Exports of northern feeder and slaughter cattle from ports as far south as Brisbane could be on the cards this season if high volume import orders from South East Asia continue.
Indonesia has released import permits for 273,000 cattle for delivery between April and June, more than originally allocated for the entire 2013 calendar year, while demand for cattle from Vietnam is also growing at pace.
On ABC Landline last Sunday rural commodities analyst Kerry Lonergan alluded to the prospect that live export vessels for SE Asia could soon be loaded out of Brisbane as exporters push further south to secure the numbers they need to fill this year's big export orders.
A Queensland-based live export industry source, who asked not to be named, told Beef Central this week that all exporters would be closely assessing every cattle sourcing and port loading option in the current supply/demand climate, Central Queensland and Brisbane included.
“There are a number of things to take into consideration with shipping times, the price of cattle, and infrastructure and cattle type, so all that would be being assessed by exporters at the moment,” the exporter said.
“It is a case of weighing up the cost of the ship coming down versus the cost of trucking cattle up, they are the things we have to take into account."
The Port of Brisbane is already home to a long-running live cattle shipping trade, with around 10,000-20,000 high-value Wagyu cattle exported from the port to feedlots in Japan each year.

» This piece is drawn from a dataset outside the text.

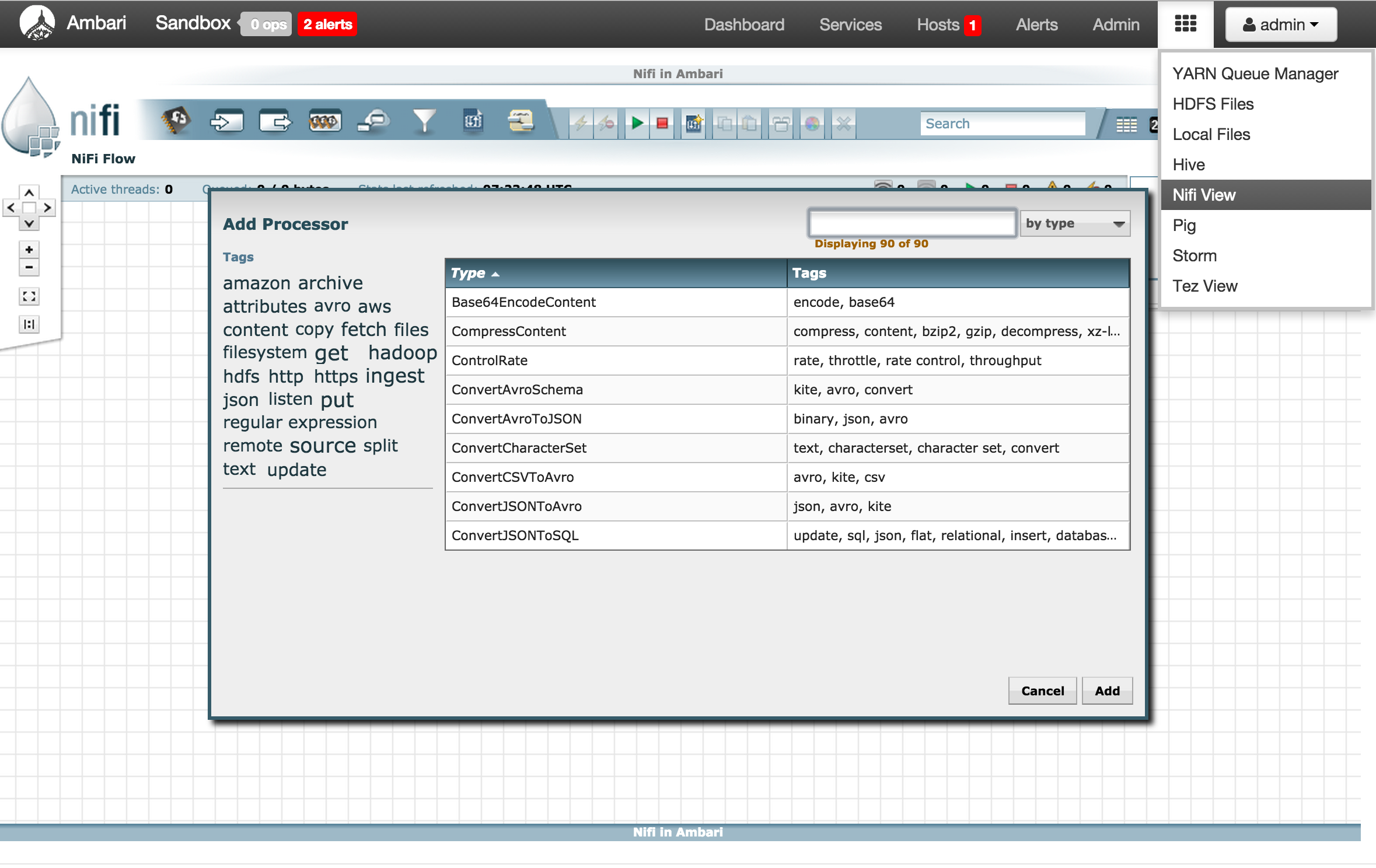Click the Add button in dialog
The image size is (1376, 868).
point(1106,691)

Short-term pressure on supply should ease somewhat in coming weeks with first-round musters in the Northern Territory and Kimberley now well underway.

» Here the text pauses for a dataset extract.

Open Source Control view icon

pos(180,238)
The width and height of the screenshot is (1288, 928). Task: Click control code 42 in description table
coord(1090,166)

However, the task of sourcing, loading and shipping 273,000 cattle within three months, plus filling other orders to markets such as Vietnam, Malaysia and the Philippines, still represents a significant challenge and logistical test for exporters.
Another source told Beef Central that congestion issues in existing ports such as Darwin and Townsville could also provide some motivation for exporters to seek to load vessels further south along the east coast if they see an opportunity to access and load cattle more swiftly in those ports.
If high volume import orders from Indonesia and Vietnam continue into the second half of the year, when available cattle supplies across the Top End will have inevitably tightened, exports from ports such as Brisbane could well become an attractive option, and would inject additional competition into the market for steers in Southern Queensland.